202405031400 Minimum Viable Replacement: A New Approach to Replacing Old Systems
#sourceIntroductory article for the framework
About 100x as long as needed and poorly written. Did not even introduce a “framework” in the end, literally just set up the problem and ended with GLWTS. But the slides are good.
The problem: Replacing an existing system is the exact opposite of an MVP
If you’re trying to retire a legacy platform — instead of having the luxury of just solving very specific customer segment needs — you need to solve the needs for every customer segment using your software! [...] Instead of trying to solve the needs of just one small segment, you now have to deliver 20 years worth of software development for thousands of customers across multiple countries and segments to retire the system [...] Consequently, we need to prove that the new technology matches or exceeds the value of the old technology for our existing customer base.
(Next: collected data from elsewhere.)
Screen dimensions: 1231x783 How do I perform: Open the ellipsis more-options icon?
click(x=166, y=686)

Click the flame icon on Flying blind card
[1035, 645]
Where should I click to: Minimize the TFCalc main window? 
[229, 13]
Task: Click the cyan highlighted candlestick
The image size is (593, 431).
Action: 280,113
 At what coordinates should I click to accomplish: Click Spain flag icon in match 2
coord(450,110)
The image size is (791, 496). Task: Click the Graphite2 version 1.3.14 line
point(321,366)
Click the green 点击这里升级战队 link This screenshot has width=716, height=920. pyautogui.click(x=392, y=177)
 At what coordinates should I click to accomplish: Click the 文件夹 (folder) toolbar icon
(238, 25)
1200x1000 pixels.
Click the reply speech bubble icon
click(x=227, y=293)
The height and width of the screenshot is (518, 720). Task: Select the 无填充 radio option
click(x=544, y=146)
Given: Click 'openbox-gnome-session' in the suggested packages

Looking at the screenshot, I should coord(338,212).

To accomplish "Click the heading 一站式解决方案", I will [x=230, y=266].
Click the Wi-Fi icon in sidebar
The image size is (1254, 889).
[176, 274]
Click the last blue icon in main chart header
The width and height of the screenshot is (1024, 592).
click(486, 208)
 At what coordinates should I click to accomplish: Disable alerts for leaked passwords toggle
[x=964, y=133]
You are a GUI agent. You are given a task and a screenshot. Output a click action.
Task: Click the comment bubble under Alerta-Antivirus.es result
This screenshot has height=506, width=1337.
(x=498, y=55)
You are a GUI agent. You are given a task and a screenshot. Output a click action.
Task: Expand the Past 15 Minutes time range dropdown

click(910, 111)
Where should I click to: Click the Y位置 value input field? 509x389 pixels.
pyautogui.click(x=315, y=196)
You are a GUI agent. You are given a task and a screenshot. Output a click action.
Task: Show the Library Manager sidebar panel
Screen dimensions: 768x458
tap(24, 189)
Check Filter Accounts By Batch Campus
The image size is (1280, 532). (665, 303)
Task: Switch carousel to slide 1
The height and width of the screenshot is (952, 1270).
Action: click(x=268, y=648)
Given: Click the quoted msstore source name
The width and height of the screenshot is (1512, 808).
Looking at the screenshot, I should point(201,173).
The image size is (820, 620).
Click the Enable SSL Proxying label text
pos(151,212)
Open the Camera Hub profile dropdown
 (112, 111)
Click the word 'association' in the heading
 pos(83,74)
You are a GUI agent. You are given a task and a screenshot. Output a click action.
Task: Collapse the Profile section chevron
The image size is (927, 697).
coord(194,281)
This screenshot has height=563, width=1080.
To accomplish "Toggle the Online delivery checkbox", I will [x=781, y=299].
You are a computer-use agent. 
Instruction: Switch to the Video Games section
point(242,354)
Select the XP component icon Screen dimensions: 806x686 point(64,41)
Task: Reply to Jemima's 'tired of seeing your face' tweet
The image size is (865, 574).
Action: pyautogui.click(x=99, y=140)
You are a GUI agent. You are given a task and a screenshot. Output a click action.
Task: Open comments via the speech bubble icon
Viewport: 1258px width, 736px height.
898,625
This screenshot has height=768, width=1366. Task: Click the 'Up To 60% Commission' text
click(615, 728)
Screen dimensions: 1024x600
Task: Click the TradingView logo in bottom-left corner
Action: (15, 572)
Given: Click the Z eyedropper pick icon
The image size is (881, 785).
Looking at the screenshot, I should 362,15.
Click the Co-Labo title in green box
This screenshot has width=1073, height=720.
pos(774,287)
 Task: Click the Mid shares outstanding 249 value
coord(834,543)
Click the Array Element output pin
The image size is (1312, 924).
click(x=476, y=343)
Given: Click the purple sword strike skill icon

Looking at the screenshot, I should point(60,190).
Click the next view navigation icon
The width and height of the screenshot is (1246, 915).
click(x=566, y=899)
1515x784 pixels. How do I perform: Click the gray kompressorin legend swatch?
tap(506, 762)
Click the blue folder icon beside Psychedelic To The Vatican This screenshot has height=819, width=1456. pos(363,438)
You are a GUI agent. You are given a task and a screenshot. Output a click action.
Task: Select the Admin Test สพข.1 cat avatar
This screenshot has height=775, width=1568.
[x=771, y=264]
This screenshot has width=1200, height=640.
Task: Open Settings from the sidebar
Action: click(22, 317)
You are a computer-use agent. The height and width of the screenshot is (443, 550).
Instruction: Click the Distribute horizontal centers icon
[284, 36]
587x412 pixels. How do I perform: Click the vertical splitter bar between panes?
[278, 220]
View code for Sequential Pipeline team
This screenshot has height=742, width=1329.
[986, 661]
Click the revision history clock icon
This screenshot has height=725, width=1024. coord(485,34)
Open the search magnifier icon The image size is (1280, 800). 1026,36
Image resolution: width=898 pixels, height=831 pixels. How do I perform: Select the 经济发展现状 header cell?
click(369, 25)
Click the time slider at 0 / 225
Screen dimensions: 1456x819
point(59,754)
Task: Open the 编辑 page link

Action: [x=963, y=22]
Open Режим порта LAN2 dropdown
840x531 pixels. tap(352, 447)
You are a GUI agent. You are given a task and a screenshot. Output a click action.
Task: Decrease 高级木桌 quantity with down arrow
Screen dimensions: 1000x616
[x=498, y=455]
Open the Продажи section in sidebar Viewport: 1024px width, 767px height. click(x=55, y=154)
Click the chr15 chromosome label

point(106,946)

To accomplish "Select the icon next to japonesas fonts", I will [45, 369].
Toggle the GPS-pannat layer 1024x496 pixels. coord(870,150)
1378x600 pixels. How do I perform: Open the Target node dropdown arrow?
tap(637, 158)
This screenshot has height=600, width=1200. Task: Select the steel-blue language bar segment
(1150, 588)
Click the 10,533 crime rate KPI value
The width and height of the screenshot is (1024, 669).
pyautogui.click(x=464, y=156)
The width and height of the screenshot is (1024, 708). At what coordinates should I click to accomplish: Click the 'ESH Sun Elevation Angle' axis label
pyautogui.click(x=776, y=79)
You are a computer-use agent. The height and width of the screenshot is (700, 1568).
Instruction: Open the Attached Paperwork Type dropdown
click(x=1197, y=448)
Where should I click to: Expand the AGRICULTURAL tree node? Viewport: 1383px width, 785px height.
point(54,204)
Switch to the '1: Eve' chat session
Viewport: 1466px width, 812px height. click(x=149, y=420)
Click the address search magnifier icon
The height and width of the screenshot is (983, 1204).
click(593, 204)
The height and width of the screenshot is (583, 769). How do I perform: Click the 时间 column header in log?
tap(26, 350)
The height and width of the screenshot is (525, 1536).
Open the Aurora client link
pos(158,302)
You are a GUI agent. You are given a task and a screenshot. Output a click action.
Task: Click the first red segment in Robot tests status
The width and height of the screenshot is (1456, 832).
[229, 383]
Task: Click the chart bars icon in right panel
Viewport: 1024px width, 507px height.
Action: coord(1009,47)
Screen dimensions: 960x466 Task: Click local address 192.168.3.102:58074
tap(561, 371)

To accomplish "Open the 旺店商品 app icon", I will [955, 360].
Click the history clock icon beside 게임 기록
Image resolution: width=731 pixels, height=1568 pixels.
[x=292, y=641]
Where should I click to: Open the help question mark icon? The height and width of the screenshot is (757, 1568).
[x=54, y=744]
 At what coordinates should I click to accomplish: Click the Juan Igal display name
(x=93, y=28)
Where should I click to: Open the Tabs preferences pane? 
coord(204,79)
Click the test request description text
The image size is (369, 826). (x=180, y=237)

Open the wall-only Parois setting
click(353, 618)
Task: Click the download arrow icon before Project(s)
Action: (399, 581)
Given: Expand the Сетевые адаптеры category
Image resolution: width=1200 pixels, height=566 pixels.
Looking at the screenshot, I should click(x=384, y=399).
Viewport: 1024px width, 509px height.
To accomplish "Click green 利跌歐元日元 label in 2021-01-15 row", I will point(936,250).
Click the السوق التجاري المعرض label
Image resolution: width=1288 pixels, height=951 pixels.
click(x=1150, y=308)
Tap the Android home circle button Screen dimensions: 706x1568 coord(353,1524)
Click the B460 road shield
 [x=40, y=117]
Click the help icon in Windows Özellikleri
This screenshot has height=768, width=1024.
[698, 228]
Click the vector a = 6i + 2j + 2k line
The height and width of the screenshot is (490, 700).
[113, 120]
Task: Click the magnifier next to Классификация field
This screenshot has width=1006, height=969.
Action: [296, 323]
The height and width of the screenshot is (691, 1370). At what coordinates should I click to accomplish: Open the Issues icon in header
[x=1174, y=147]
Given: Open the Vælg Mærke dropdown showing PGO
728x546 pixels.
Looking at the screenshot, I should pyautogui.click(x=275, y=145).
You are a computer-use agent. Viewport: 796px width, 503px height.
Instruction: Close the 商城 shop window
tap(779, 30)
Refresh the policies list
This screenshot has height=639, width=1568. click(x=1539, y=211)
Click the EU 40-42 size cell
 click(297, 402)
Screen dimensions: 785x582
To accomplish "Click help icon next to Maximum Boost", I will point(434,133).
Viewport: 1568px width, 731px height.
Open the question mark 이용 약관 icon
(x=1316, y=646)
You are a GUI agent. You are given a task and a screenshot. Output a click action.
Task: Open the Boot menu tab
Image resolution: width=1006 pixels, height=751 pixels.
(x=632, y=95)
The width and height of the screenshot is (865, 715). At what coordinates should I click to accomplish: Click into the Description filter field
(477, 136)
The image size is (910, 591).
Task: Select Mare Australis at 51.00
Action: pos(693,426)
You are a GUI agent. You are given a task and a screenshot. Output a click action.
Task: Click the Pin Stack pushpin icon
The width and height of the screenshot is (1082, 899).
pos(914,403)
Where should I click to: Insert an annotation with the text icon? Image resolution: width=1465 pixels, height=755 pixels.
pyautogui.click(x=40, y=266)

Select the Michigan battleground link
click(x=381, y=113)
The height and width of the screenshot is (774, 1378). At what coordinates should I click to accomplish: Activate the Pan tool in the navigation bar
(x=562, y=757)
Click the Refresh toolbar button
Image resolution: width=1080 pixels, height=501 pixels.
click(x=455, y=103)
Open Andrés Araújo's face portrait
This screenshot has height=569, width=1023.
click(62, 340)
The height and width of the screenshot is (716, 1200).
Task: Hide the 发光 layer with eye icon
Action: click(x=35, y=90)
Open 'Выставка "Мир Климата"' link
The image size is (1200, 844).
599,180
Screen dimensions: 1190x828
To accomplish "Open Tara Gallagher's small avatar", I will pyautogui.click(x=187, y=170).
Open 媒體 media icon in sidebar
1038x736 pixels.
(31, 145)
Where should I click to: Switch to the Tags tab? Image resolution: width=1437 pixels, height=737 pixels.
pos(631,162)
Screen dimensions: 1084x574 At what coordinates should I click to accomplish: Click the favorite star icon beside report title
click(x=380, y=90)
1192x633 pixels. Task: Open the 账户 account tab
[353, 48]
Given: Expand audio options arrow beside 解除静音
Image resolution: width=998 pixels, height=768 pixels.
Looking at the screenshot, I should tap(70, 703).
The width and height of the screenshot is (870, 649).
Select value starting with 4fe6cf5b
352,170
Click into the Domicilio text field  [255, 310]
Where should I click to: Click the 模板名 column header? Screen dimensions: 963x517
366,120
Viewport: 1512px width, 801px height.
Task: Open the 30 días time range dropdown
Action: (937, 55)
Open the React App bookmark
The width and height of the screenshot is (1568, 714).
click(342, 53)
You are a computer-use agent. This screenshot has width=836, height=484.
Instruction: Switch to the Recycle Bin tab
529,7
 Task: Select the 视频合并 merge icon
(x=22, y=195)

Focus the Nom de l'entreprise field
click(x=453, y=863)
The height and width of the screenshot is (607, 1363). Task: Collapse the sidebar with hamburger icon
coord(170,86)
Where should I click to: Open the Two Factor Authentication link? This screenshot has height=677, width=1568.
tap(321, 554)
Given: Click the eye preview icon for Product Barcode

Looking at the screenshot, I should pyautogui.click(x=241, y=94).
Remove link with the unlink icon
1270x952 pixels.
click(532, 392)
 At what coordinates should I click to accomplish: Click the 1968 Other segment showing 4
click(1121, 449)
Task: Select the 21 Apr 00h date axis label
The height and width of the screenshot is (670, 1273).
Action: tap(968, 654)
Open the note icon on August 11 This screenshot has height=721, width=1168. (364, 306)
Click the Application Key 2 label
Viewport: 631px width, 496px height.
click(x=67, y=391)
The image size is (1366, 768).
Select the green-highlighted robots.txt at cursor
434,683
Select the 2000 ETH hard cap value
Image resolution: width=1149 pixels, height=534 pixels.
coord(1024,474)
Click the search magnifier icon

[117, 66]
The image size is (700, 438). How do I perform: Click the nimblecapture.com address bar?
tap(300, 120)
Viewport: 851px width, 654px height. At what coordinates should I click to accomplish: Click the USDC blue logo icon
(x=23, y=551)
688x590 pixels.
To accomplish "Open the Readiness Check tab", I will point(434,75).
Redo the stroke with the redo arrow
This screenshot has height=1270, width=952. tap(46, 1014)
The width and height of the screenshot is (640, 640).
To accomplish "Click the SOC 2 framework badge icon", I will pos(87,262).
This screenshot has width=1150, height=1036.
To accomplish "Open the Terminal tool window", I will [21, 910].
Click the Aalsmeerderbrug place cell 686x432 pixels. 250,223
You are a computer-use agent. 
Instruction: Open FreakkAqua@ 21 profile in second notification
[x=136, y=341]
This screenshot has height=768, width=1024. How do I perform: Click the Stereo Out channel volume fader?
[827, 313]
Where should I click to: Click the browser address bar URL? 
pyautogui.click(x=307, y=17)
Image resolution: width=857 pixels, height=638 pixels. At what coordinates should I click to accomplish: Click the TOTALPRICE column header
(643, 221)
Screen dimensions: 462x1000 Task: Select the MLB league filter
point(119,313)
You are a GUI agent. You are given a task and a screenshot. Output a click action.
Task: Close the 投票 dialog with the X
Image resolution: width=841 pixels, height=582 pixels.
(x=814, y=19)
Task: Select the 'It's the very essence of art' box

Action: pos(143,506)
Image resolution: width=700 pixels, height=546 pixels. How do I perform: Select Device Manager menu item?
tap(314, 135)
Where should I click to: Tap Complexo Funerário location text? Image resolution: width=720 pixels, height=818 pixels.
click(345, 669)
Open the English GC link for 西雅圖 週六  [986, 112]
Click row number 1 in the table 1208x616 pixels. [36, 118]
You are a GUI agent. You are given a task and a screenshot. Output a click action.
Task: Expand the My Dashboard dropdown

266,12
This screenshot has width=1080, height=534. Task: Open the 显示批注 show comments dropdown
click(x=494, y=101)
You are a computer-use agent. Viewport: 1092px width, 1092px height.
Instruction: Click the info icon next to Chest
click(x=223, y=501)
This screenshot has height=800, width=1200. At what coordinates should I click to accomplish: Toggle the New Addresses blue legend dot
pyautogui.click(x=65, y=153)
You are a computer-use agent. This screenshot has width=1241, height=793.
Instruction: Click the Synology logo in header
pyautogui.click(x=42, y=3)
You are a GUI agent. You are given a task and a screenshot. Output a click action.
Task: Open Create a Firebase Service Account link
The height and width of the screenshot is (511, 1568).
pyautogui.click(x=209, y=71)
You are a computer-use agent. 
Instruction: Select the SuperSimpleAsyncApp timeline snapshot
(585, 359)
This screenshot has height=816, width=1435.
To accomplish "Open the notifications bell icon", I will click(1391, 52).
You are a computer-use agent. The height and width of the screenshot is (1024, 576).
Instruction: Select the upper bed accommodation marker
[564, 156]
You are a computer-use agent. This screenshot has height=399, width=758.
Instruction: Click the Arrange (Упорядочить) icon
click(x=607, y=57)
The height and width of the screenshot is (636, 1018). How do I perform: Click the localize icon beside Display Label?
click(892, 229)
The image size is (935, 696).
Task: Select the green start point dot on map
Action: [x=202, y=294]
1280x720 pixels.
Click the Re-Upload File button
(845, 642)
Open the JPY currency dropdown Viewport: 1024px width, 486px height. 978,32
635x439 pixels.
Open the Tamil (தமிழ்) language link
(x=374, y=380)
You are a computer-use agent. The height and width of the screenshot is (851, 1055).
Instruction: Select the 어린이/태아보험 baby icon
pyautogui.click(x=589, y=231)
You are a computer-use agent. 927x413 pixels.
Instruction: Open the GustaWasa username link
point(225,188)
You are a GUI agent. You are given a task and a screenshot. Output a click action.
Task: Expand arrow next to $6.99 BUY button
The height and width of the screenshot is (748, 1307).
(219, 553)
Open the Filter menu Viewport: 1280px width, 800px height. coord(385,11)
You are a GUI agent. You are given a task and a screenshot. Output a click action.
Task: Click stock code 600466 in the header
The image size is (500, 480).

Retiring systems takes longer and costs more than your executives want to hear
Stir Trek Talk
- Charlie Brown kicking the ball, but yet we think it’ll work this time
- Turns into deadline driven development
- Problem is that expectations are out of alignment with reality
- Ignore laggards and edge cases but laggards are biggest customers and edge cases are your critical risks
Embrace uncertainty
- Reject plans, embrace complexity (as in the real world is uncertain/complex)
- Enterprise iceberg of unknown 80/20 or w/e arbitrary
- Uncertainty + complexity = risk => drive risk
- If you have 20 phases that are 90% certain waterfalled, you get 12% probability the end is on time
Focus on risk reduction
- Invert red-green status, start as red because of risk/uncertainty and then gets greener as surer
- There aren't many risks for the last few things that we put off. We put off the uncertain ones, the edge cases, and (lots of time) the few most important, custom, risky, scaled ones. Looked at averages, not extremes where the risk and uncertainty lie.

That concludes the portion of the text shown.